John Monfredo, Worcester School Committee
“An investment in knowledge pays the best interest.”…Ben Franklin
That is sound advice from a great leader… Ben Franklin! Again it’s that time of the year that the community needs to be involved in the school budget and look what we, as a city, are allocating for our schools.
The past few weeks the School Committee and Administration have met with our Local Legislator Delegation to discuss the educational needs of our school system. The first discussion had to do with the state’s foundation formula that is under review by the Foundation Budget Review Commission. Needless to say they found the Foundation Budget to be woefully underfunded.
As Brian Allen, the Worcester Public Schools chief financial officer and Superintendent Dr. Marco Rodrigues pointed out to the delegation based on its findings the budget is underfunded in the current foundation budget formula. Areas of concern are health insurance, special education and the skipped inflation adjustment in 2010. This total adds up to $67.9 million and the Commission’s recommendation on funding English Language Learners and Low Income students could potentially provide an additional $25 million in funding, totaling $92.9 million as follows:
- Health Insurance: $29.1
- Special Education: $29.8
- English Language Learners: $ 5.0
- Low Income Students: $20.0
- Inflation Factor Adjustment: $ 9.0
- Shortfall and Impact: $92.9
The students are being short changed in the following areas. Under the current formula, we are spending less on non-special education instructional positions, operations & maintenance of school buildings, professional development, and instructional supplies and materials than the foundation budget provides because of the underfunding in other areas. Worcester spends at the foundation budget level, so any underfunding in one area cause under spending in other areas; unlike other state-wide districts we only have as much as the state formula provides.
If the state had the needed revenue, as recommended by the Foundation Budget Review Commission, administration stated that they would recommend the following to the School Committee to consider:
- Align elementary class sizes to the foundation budget ratios in any areas that class size exceeds the current formula and provide targeted interventions as intended in the formula ($9 million)
- Provide additional secondary teachers for additional course offerings, particularly in new or enrichment classes for students thereby providing greater opportunities and fewer study halls for students. ($9.3 million)

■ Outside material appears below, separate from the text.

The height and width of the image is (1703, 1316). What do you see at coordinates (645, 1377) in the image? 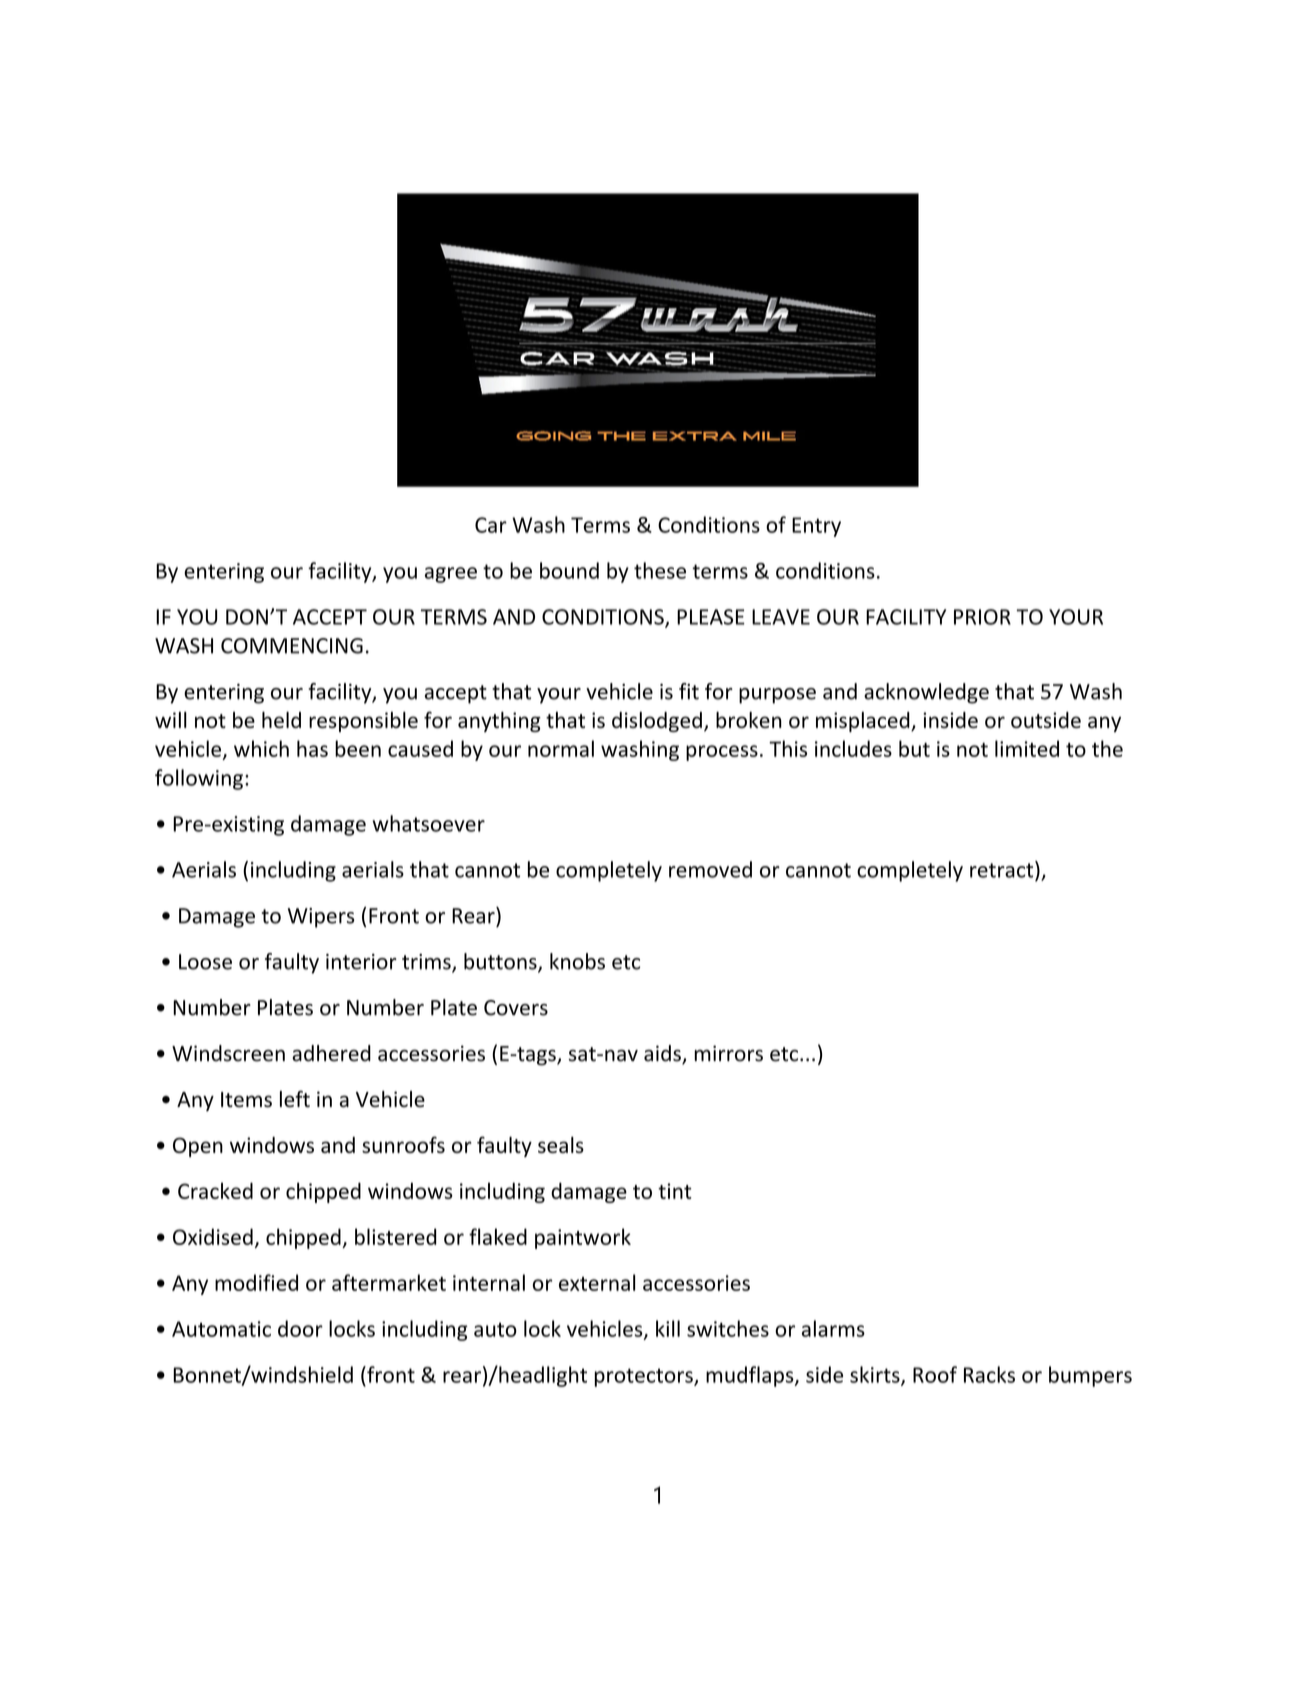
I see `protectors` at bounding box center [645, 1377].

- Implement full-day Pre-K opportunities for students (space availability), provide Kindergarten instructional assistant positions in all classrooms, and expanded K-3 instructional support services. ($10.0 million)
- Increase school instructional supply and material allocations to current foundation allocation, nearly doubling the current per pupil allocation, as well as providing all opportunities for adequate and current levels of textbooks at all schools. Administration envisions creating an annual textbook replacement cycle that would be funded from this new revenue. ($9.3 million)

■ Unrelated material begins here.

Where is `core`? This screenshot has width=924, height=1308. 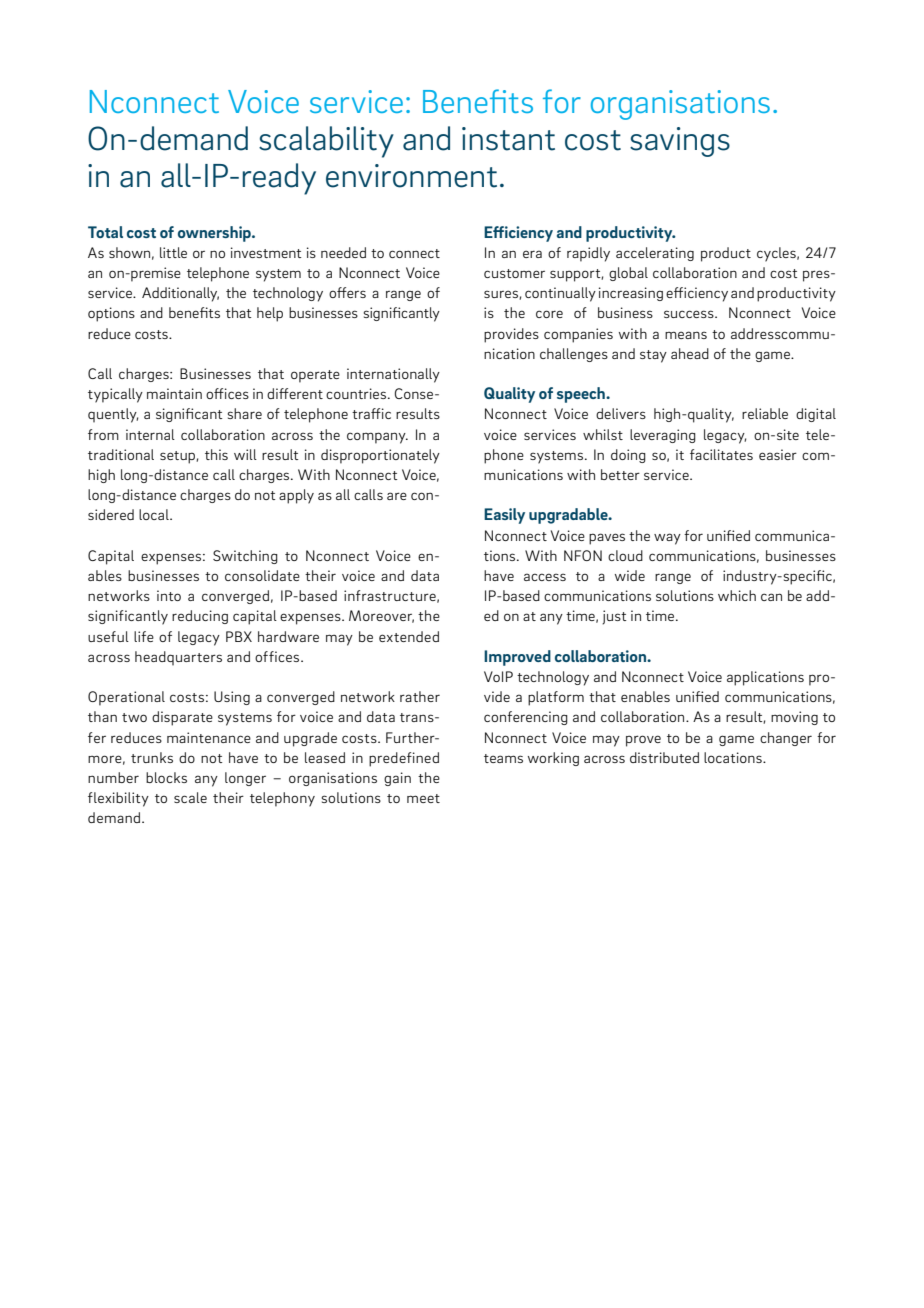
core is located at coordinates (549, 314).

- Increase teacher specialist and other support positions, such as school adjustment counselors, guidance counselors, psychologists, wrap around services, instructional coaches, literacy and numeracy specialists, school librarians and school nurses. ($15.8 million)

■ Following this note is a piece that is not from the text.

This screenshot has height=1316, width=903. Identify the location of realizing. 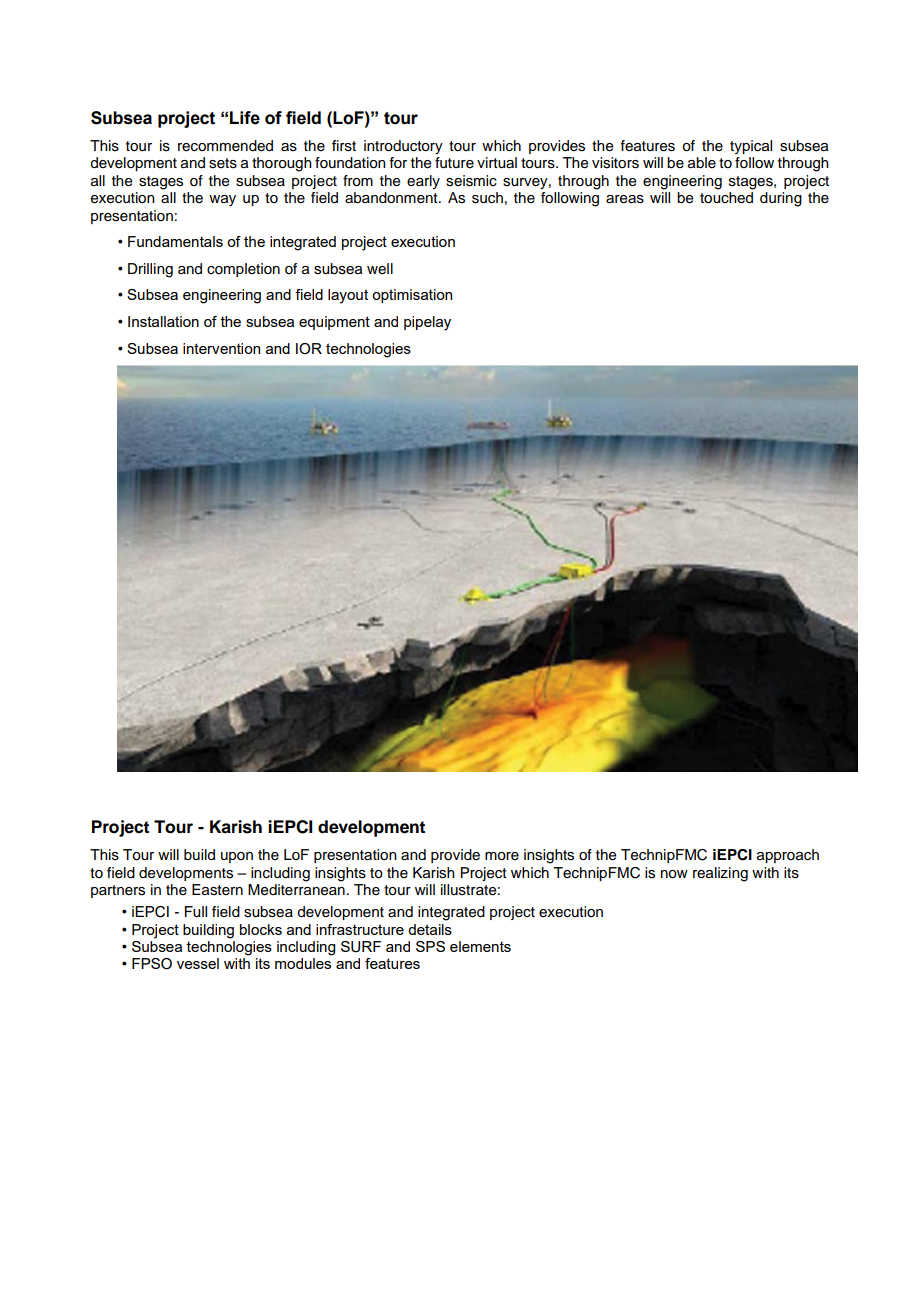
(720, 874).
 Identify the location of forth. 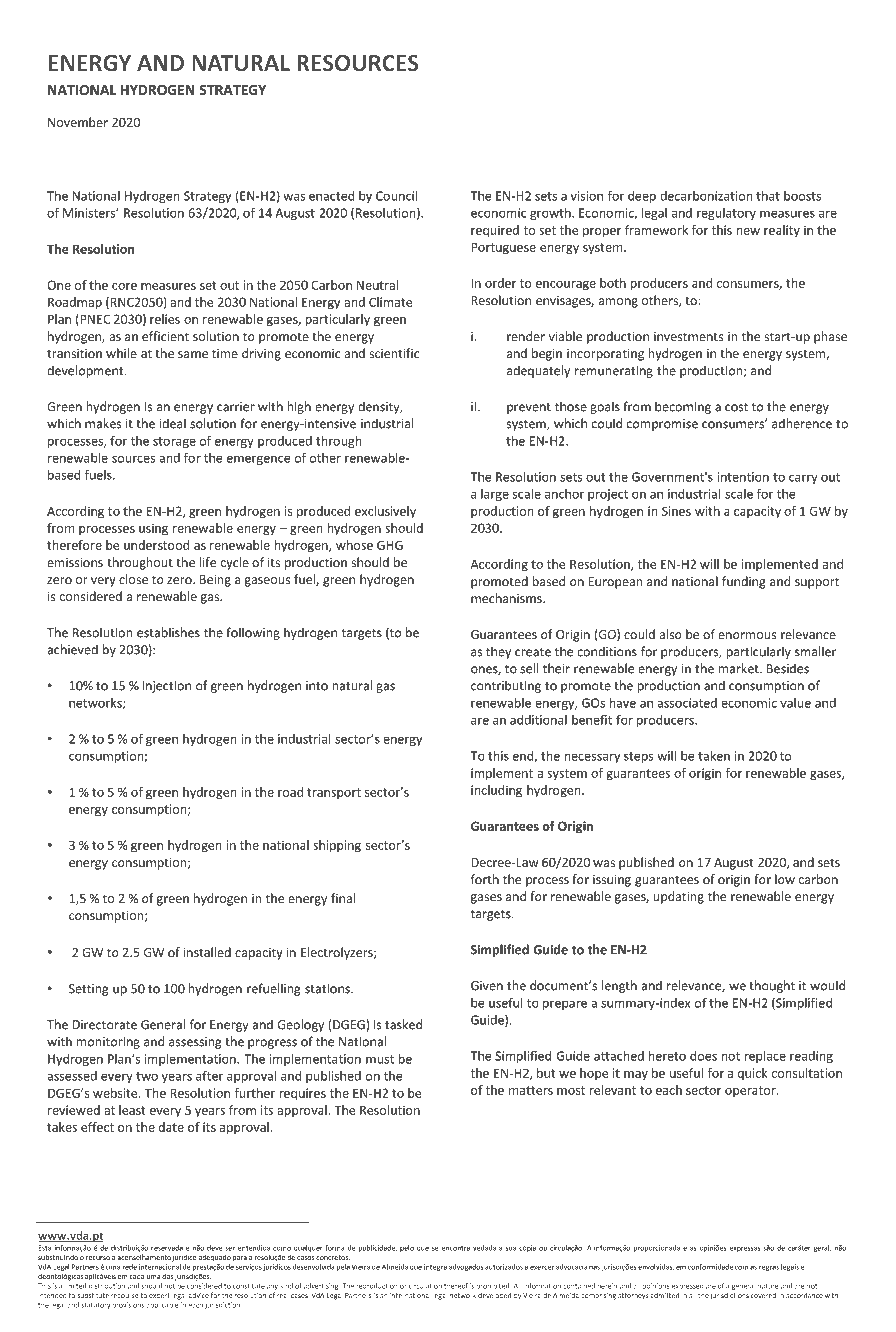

- Provide current foundation budget formula spending levels in area of operations and maintenance by implementing lower-cost preventative maintenance procedures, addressing deferred maintenance needs, and investing in school safety and security equipment ($11.4 million)
- Provide current foundation budget formula spending levels in the area of staff development through additional and on-going training opportunities and common planning time for instructional staff. ($3.1 million)
With regards to the recommendations for ELL and low income students (total potential funding of $25 million), administration recommended to the Foundation Budget Review Commission that Worcester would replicate successful turnaround practices that were used in each of our three Level 4 schools at our lowest performing schools as measured by their state’s accountability status. These strategies have included expanded school time for students (90 minutes per day), common planning time for teachers (30 minutes daily), expanded staff development (90 additional hours per year), wraparound services, and other additional instructional support staff positions. As Mr. Allen stated, “We have estimated that the sustainability of these services to be approximately $2,000 per student.”
The problem at the present time is that the money is not there to support the changes as recommended by the Commission for in Governor Baker’s budget the changes were not considered. Unfortunately, the delay in implementing the recommendations continues to leave Chapter 70 inadequately funded for another year and leaves all the schools in Massachusetts, especially Worcester, short changed and places an added burden on the city to increase the school budget. Obviously the Foundation Budget can’t be fixed in one year or in five years but there has to be a starting point for change and it should start this year.
The Governor’s budget will now go to the House and then to the Senate for review. Hopefully there will be some movement for according to Brian Allen, at the present time, Worcester has a short fall of $12million. If the legislator’s could consider even a small change this year in the inflation adjustment it would bring in another $9 million and that would be huge to Worcester. Keep in mind that 61% of the school’s budget comes from the State, 21% from the city and 11% from the Federal Government. Let’s hope our local delegation can make it happen for the children of this city deserve our support! The quality of education that our children receive will shape not only their economic future, but the economic future of this city. Stay tuned more on the budget will be forthcoming!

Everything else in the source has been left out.